L’objectif du dispositif est de permettre aux témoins d’un accident de la route de réagir avant l’arrivée des secours. L’objectif du dispositif est de permettre aux témoins d’un accident de la route de réagir avant l’arrivée des secours.

L’examen du permis de conduire va s’enrichir l’année prochaine. Les candidats devront, à compter du 1er janvier 2018, justifier de connaissances en matière de premiers secours lors de l’épreuve pratique du permis B. C’est ce qu’impose un arrêté paru mercredi 18 octobre au Journal officiel, pris en application d’une loi du 17 mars 2015.

Conséquence : les auto-écoles devront former leurs élèves aux premiers secours.

Au cours des 35 minutes que dure l’épreuve pratique de l’examen, l’inspecteur devra poser « une question portant sur les notions élémentaires de premiers secours », indique l’arrêté.

La liste des compétences

La connaissance des notions de premier secours figure en effet désormais dans la liste des compétences évaluées auprès du candidat pendant l’épreuve. Cette énumération, que prévoit un arrêté du 19 février 2010, comprend en outre toujours les éléments suivants :

  • le respect du Code de la route ;
  • la connaissance du véhicule et la capacité à déceler les défauts techniques les plus importants ;
  • la maîtrise des commandes et de la manipulation du véhicule pour ne pas créer de situations dangereuses ;
  • la capacité à assurer sa propre sécurité et celle des autres usagers sur tout type de route, à percevoir et à anticiper les dangers engendrés par la circulation et à agir de façon appropriée ;
  • le degré d’autonomie dans la réalisation d’un trajet ;
  • la capacité à conduire dans le respect de l’environnement et à adopter un comportement courtois et prévenant envers les autres usagers, en particulier les plus vulnérables.
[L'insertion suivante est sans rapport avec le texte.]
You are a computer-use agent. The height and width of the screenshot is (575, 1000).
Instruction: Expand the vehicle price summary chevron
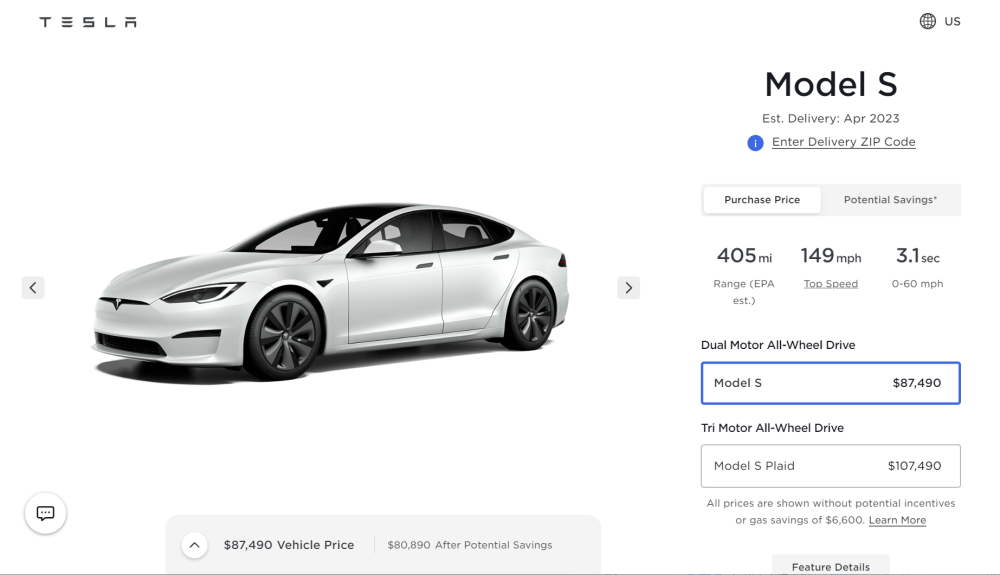194,545
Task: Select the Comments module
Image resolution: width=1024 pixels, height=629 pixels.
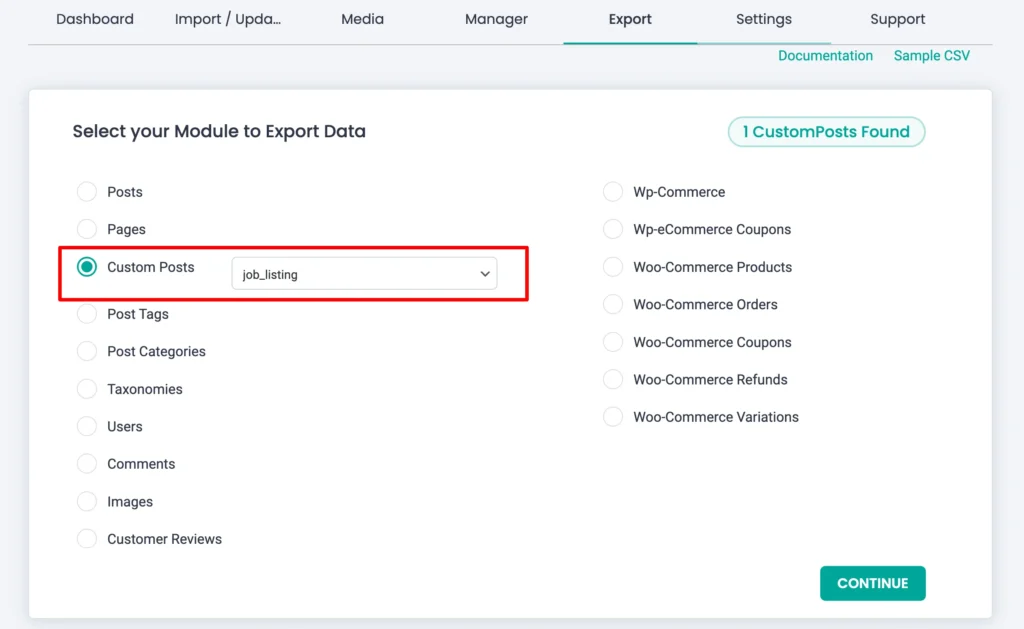Action: [87, 464]
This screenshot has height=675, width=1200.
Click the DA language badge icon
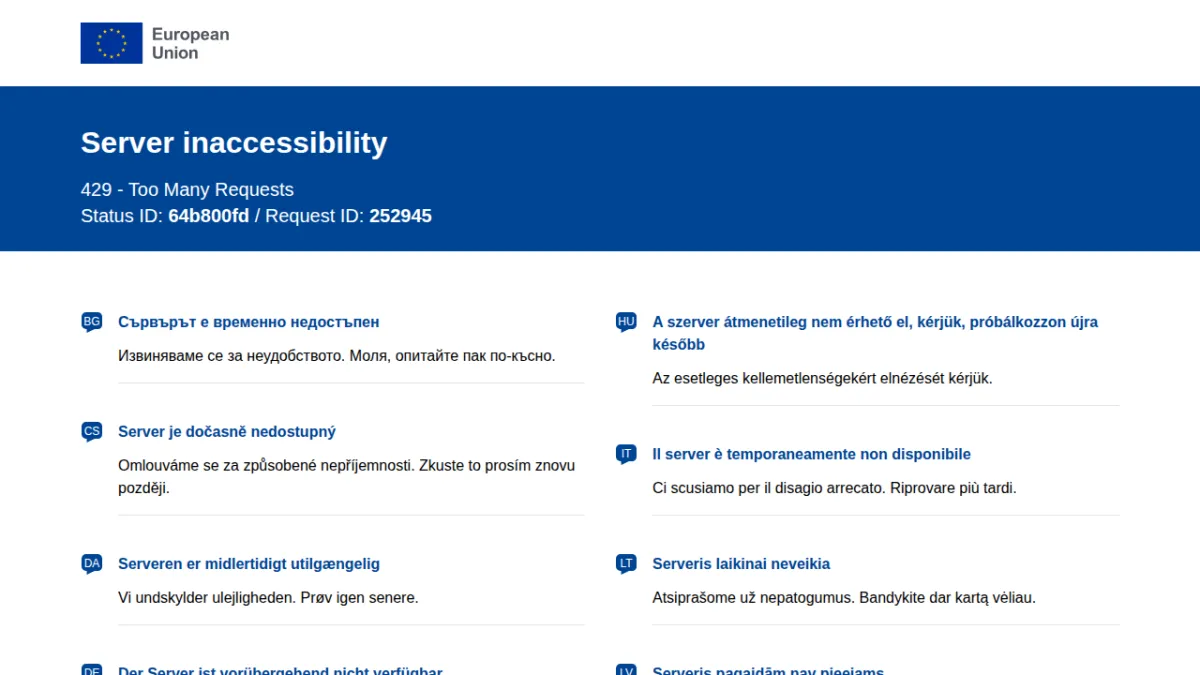pos(92,564)
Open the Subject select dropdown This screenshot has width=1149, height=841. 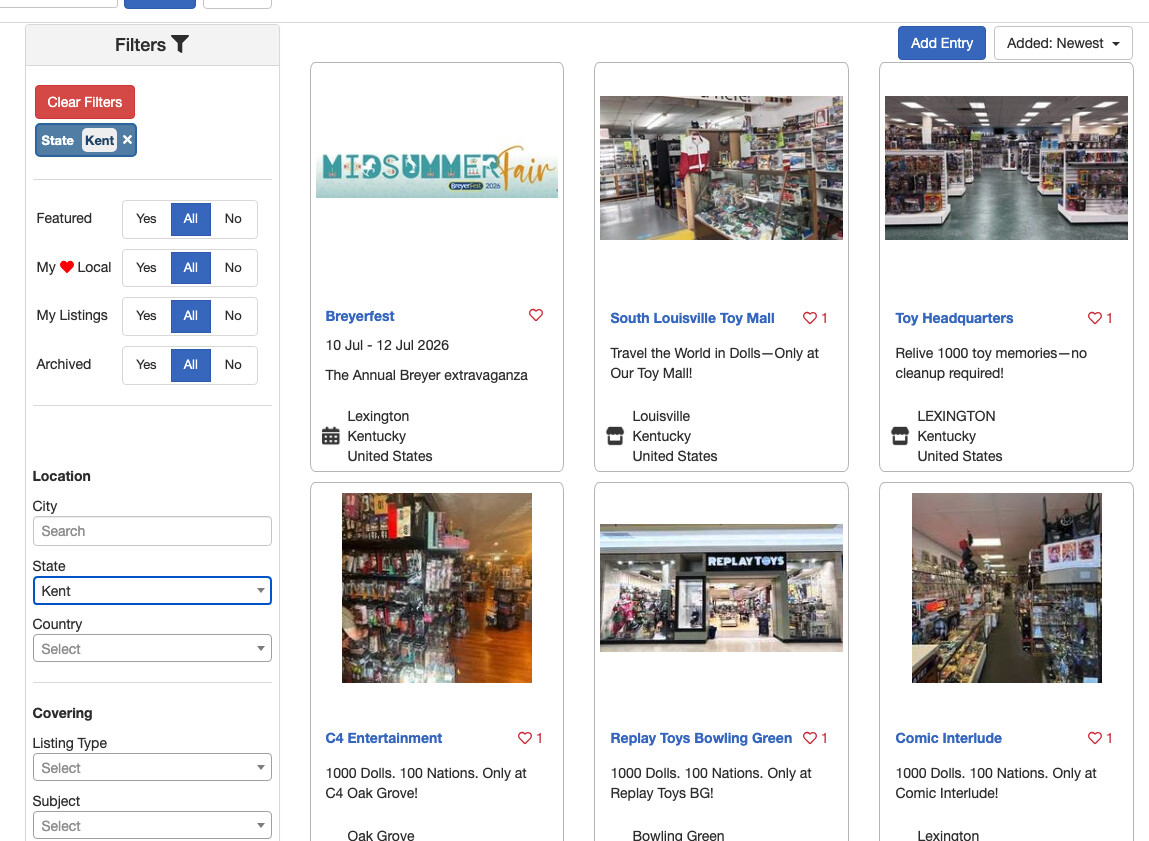[x=152, y=826]
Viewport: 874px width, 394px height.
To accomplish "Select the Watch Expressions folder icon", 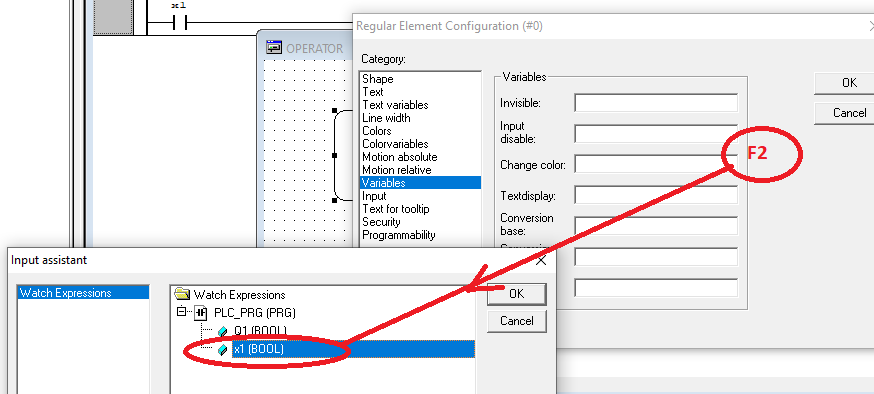I will pos(182,294).
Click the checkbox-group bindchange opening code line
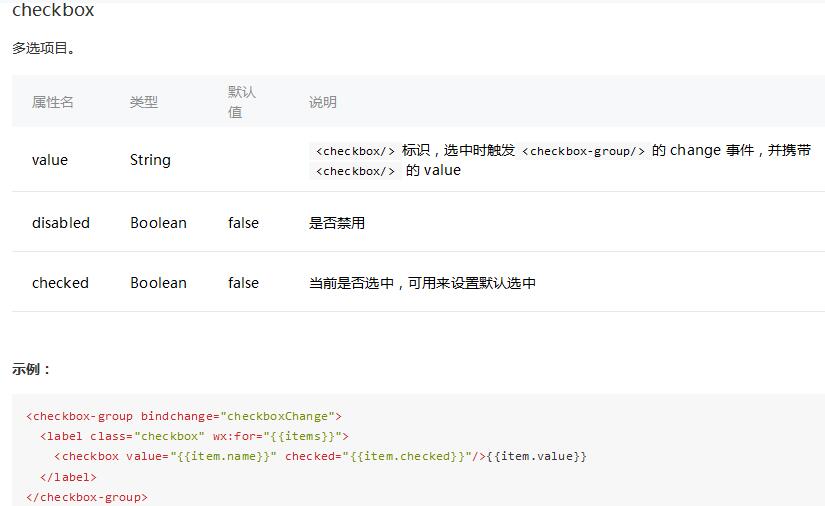Screen dimensions: 825x506 (x=184, y=416)
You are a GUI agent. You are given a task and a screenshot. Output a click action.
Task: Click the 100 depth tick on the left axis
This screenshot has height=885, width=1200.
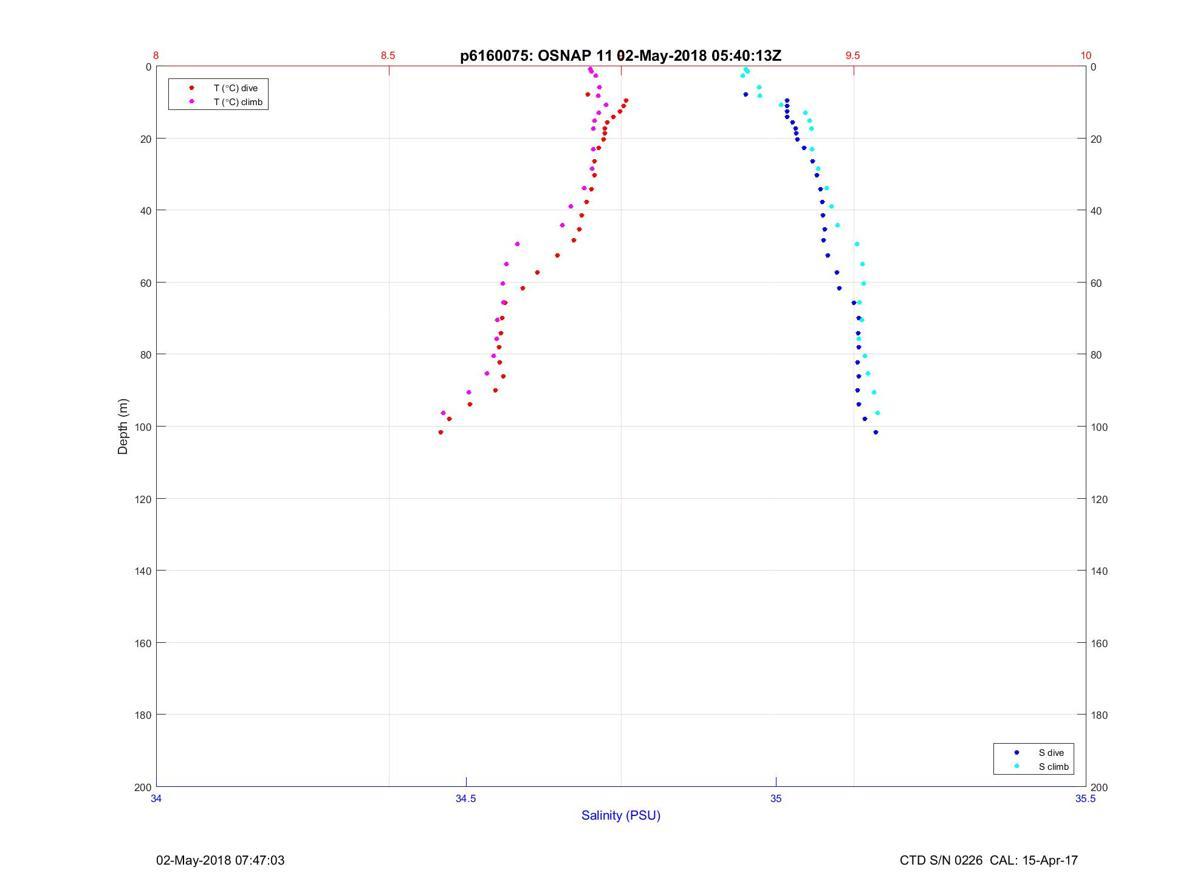pos(142,427)
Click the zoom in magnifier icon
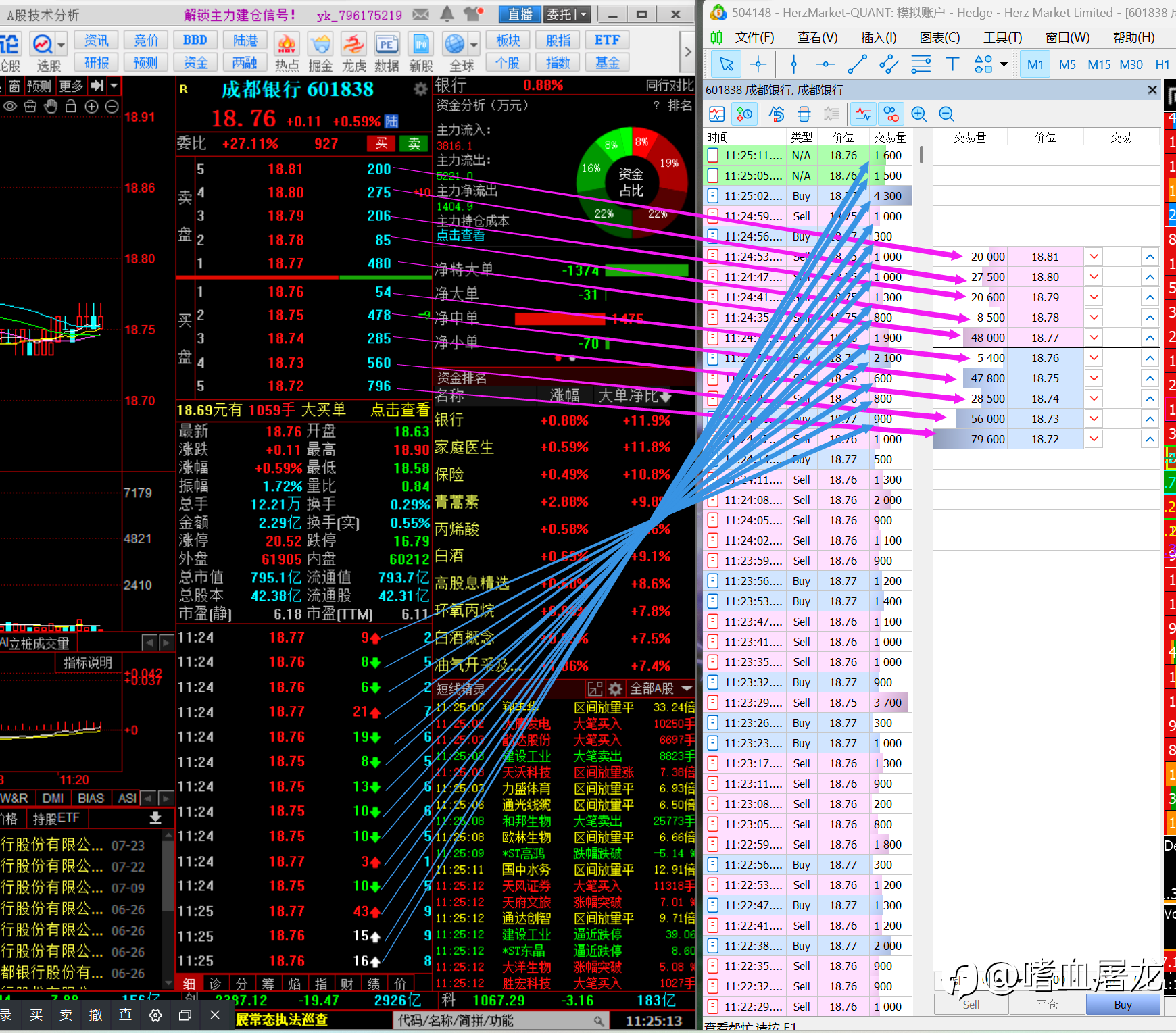Viewport: 1176px width, 1033px height. click(x=918, y=114)
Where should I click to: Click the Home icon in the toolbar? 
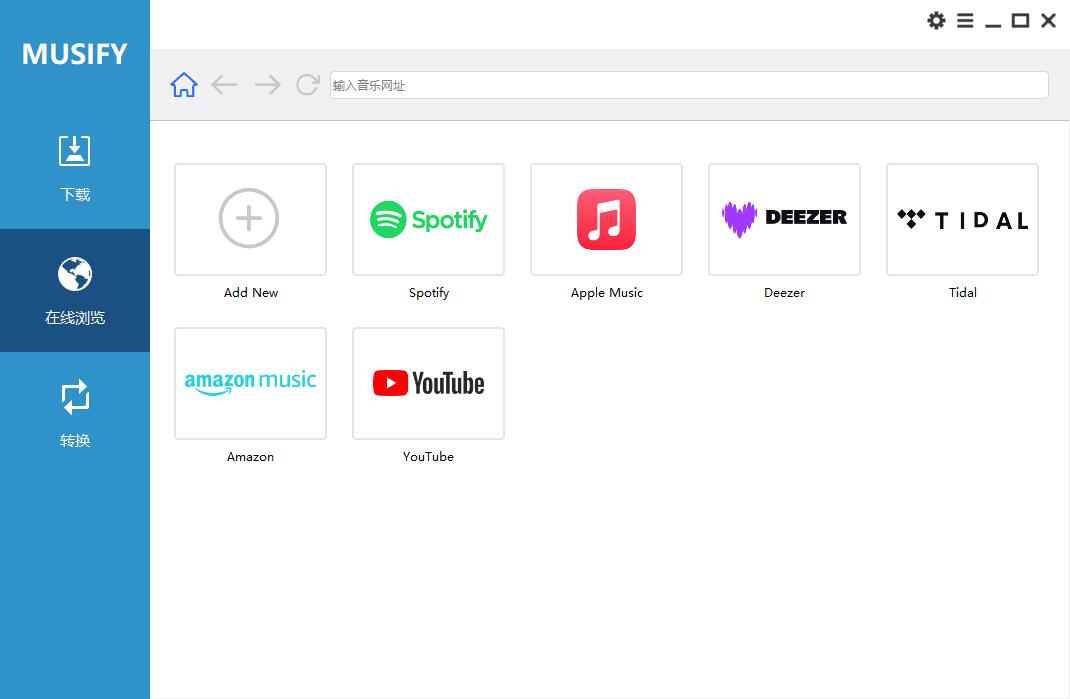pyautogui.click(x=183, y=85)
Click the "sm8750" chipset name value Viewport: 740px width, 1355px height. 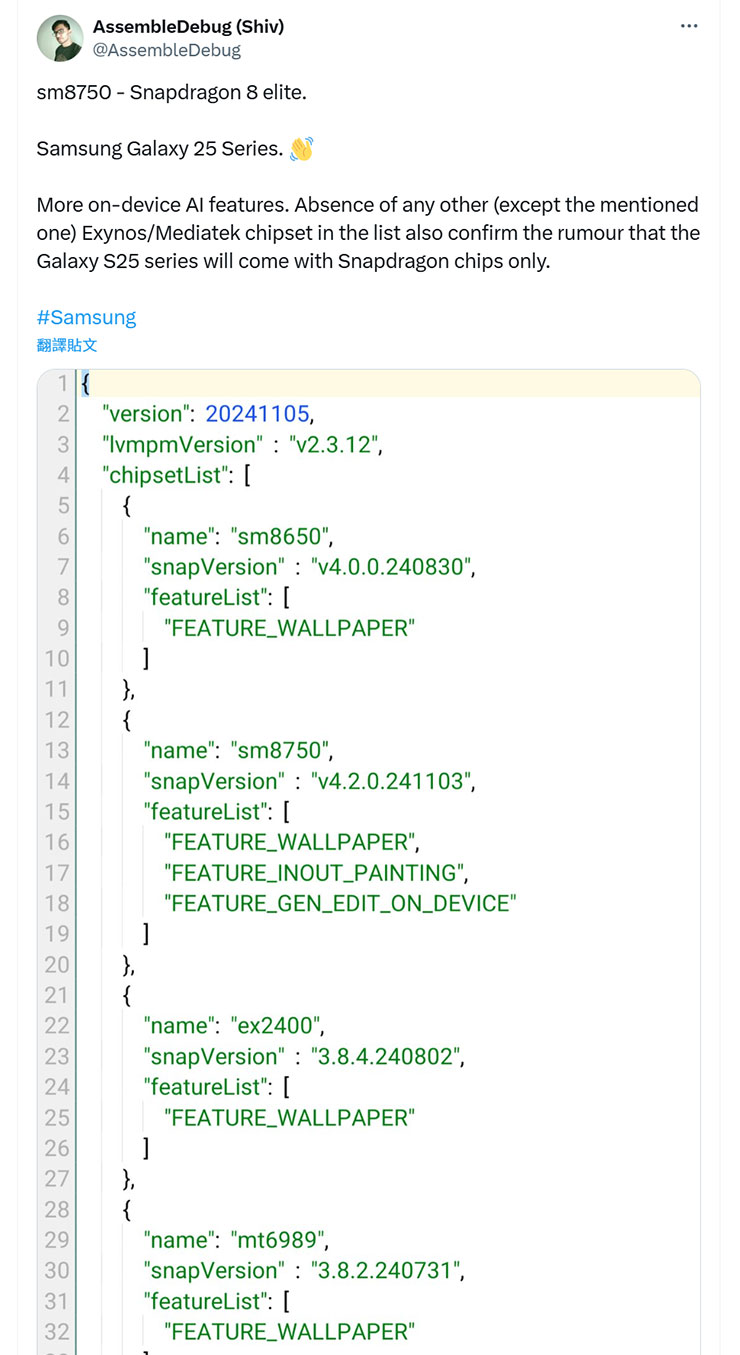[281, 750]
Une réaction rapide sur les lieux d’un accident

L’objectif du dispositif est de permettre aux témoins d’un accident de la route de réagir avant l’arrivée des secours. Comme le rappellent les sénateurs auteurs de la proposition de loi qui a donné lieu au texte du 17 mars 2015, chaque année, 250 à 350 vies pourraient être sauvées si les témoins des accidents connaissaient les gestes de survie.